═══ Supplied data
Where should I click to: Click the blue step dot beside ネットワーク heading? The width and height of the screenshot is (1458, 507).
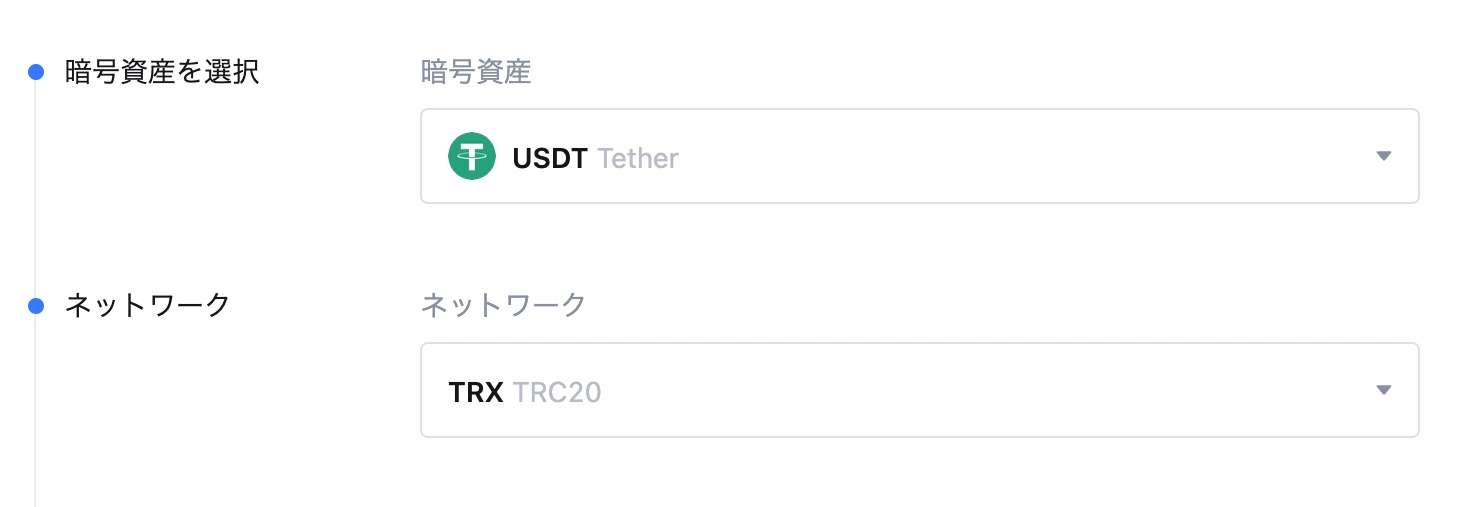click(x=36, y=306)
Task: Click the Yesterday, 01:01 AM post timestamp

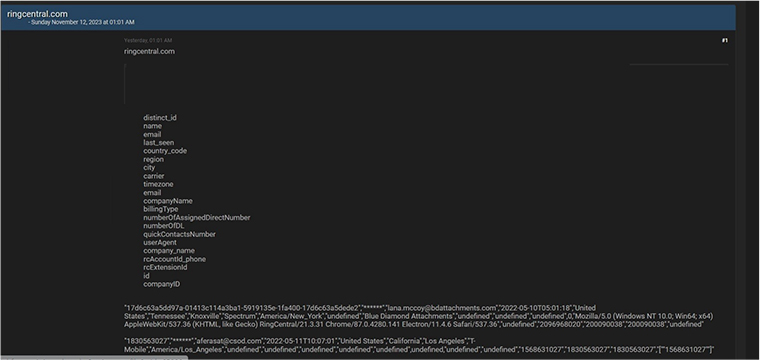Action: pyautogui.click(x=148, y=40)
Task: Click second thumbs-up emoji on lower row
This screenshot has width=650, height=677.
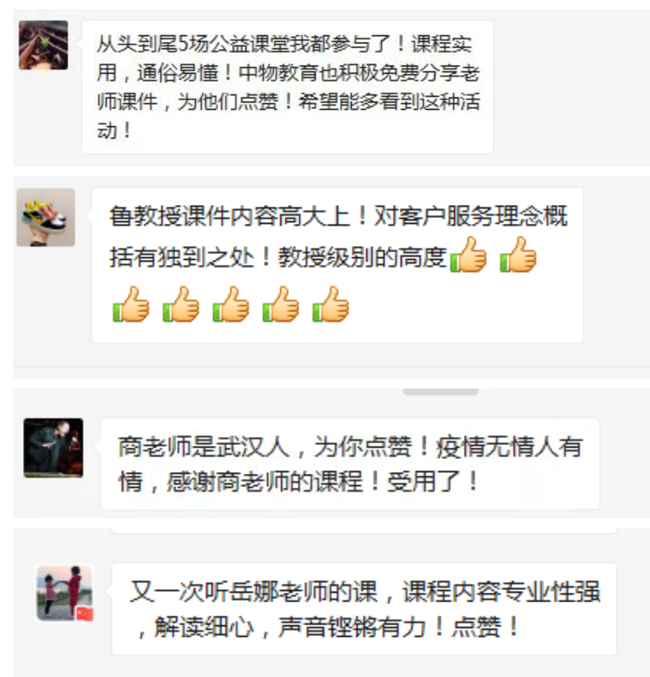Action: [181, 304]
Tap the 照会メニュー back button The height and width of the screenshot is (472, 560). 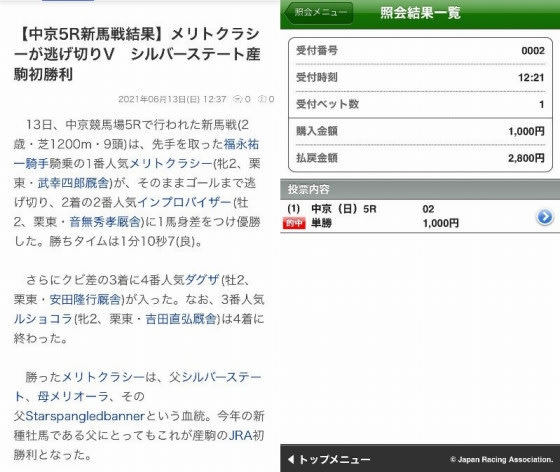pyautogui.click(x=319, y=12)
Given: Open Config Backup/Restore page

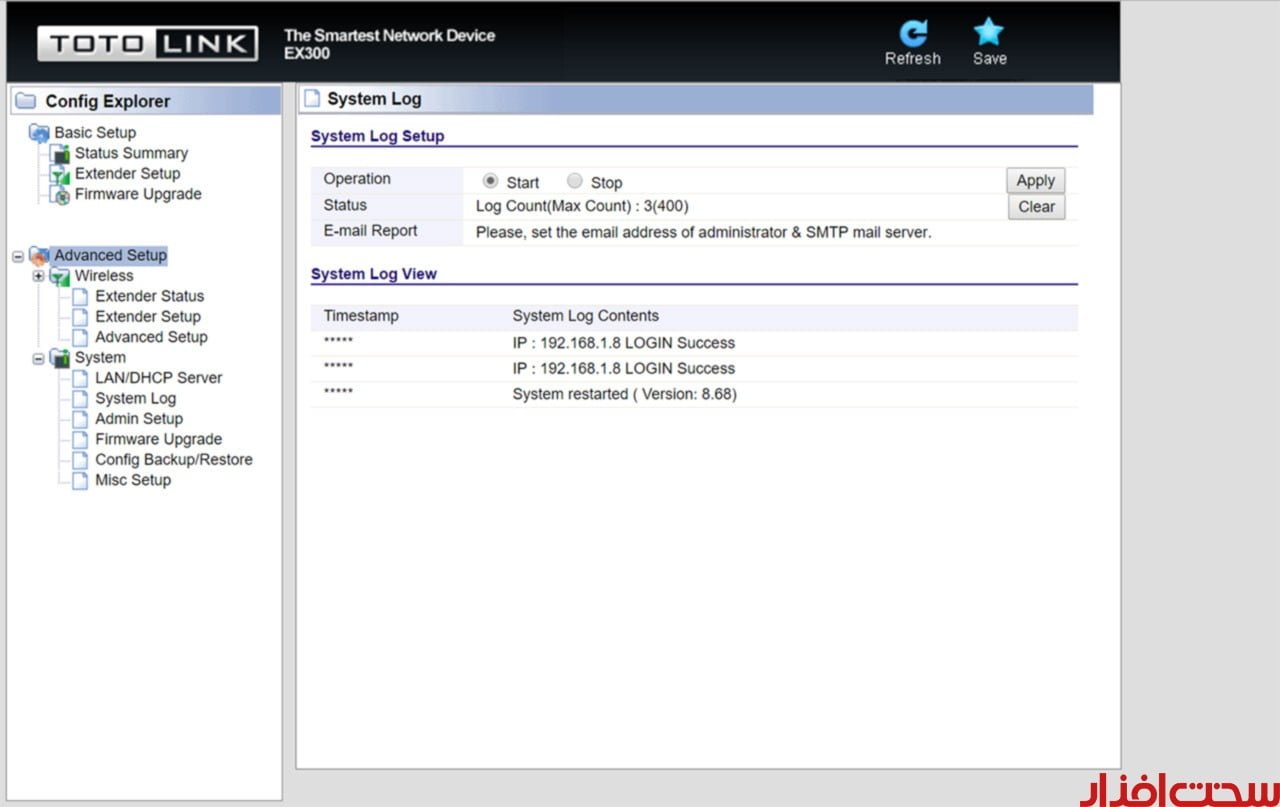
══════
Print out the entries above word for word from the first line to the line containing "Task: Click second", both included, omitting the pictures.

Written solution →
Where should I click to: Click the blue step dot beside ネットワーク heading? The width and height of the screenshot is (1458, 507).
click(x=36, y=306)
Task: Click the Yesterday, 01:01 AM post timestamp

Action: pyautogui.click(x=148, y=40)
Task: Click second thumbs-up emoji on lower row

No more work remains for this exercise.